Leverhulme Centre for Nature Recovery launches
The Leverhulme Centre for Nature Recovery will address the ecological, social, cultural and economic dimensions of nature recovery in a single framework

The Leverhulme Centre for Nature Recovery (LCNR) was launched with an event at the Oxford Botanic Garden on 9 May.

The LCNR is being established at the University of Oxford in 2022 for an initial period of ten years. The purpose of the Centre is to draw on and consolidate the world-leading expertise of the University and its partners to address the challenge of delivering effective and socially inclusive nature recovery at scale, in order to support goals of reversing national and global biodiversity decline by the end of this decade.

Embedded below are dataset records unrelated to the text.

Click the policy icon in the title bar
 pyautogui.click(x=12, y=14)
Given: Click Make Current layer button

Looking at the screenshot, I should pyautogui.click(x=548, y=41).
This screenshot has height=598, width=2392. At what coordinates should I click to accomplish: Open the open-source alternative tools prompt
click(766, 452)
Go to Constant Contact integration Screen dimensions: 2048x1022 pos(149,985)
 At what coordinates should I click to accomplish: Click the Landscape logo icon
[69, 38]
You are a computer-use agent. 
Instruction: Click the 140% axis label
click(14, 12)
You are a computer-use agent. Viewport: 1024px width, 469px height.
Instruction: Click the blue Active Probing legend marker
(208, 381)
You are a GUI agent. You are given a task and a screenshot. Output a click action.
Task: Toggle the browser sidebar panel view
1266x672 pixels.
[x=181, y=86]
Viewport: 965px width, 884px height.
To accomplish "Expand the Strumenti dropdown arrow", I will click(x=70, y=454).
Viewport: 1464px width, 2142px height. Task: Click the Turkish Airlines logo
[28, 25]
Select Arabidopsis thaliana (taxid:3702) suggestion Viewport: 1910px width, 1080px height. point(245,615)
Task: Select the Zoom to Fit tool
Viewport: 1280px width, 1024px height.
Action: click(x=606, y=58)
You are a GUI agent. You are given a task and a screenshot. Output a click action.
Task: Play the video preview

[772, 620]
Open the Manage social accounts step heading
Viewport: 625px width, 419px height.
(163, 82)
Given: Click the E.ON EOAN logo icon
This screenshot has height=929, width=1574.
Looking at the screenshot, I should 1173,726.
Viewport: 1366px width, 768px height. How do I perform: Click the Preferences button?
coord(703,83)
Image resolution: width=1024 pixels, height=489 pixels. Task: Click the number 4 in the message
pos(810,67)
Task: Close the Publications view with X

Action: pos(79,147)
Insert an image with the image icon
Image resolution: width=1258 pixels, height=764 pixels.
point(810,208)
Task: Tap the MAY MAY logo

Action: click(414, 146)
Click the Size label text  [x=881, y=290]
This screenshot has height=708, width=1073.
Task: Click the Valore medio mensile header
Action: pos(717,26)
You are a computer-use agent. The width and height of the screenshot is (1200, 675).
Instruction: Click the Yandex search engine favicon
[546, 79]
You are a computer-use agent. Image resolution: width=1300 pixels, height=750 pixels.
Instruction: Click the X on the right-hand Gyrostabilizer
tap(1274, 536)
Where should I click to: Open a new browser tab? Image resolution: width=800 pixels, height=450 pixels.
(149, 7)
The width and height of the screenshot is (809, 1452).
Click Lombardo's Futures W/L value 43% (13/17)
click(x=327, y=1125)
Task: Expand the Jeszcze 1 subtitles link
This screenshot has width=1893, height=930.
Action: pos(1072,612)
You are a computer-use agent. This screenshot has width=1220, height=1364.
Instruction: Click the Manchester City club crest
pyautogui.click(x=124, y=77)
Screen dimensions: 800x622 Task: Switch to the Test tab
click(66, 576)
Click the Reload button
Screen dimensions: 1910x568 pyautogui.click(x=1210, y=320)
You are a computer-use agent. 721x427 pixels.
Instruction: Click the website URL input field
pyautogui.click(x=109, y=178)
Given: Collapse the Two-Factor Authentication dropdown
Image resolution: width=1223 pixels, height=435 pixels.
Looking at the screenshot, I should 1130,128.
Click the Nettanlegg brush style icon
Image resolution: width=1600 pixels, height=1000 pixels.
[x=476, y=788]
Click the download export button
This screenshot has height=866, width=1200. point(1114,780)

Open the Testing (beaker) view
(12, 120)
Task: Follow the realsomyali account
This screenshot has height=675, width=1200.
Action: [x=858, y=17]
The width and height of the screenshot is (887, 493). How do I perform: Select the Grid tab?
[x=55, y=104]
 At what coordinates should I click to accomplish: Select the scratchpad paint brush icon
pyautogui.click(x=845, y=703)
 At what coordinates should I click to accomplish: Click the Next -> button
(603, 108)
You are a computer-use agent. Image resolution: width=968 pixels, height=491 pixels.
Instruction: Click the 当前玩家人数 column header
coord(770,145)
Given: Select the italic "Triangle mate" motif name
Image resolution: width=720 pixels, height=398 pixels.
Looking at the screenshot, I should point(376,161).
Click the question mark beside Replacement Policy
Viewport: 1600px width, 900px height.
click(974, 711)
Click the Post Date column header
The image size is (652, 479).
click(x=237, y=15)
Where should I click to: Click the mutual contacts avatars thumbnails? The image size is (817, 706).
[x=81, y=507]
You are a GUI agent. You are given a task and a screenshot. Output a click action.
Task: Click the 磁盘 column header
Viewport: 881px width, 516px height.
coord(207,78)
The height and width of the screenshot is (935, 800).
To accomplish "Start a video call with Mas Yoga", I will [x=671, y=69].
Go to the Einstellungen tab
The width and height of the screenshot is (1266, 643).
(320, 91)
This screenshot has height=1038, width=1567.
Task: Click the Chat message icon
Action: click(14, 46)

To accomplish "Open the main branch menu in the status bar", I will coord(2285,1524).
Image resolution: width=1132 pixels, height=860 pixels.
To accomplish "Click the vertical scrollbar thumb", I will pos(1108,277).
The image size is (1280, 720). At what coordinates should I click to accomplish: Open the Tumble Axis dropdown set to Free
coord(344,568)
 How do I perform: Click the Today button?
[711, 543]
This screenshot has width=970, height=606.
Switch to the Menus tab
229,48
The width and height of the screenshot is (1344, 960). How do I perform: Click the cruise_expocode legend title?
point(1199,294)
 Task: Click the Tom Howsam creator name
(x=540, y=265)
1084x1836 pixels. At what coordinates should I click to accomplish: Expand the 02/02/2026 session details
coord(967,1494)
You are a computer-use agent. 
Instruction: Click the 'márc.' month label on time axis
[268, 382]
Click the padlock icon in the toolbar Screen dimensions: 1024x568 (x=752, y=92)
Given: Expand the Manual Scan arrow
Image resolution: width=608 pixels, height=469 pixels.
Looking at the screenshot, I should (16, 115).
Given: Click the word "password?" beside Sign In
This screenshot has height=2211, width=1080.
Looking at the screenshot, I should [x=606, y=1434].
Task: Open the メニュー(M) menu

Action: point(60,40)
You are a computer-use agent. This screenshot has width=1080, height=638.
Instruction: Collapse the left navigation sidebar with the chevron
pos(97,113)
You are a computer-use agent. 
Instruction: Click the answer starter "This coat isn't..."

The Centre will be a hub for innovative thinking, discussion & analysis for nature recovery, uniting researchers from multiple disciplines to collaborate to tackle the challenge of halting & reversing the loss of biodiversity.

NbSI will be leading work on nature-based solutions (NbS) within the centre, including determining how to scale up NbS and nature recovery in the UK in a way that helps to address climate change, while also supporting biodiversity and local communities. Research will be grounded in case study landscapes in the UK (starting with Oxfordshire and the Scottish Highlands but expanding to other landscapes) and the Global South.

The Centre is led by Director Professor Yadvinder Malhi, and NbSI Director Professor Nathalie Seddon is one of the Centre Co-Directors, alongside Professor Michael Obersteiner and Dr Ben Caldecott. It is supported by a £10 million grant from the Leverhulme Trust, and additional co-funding from the University of Oxford.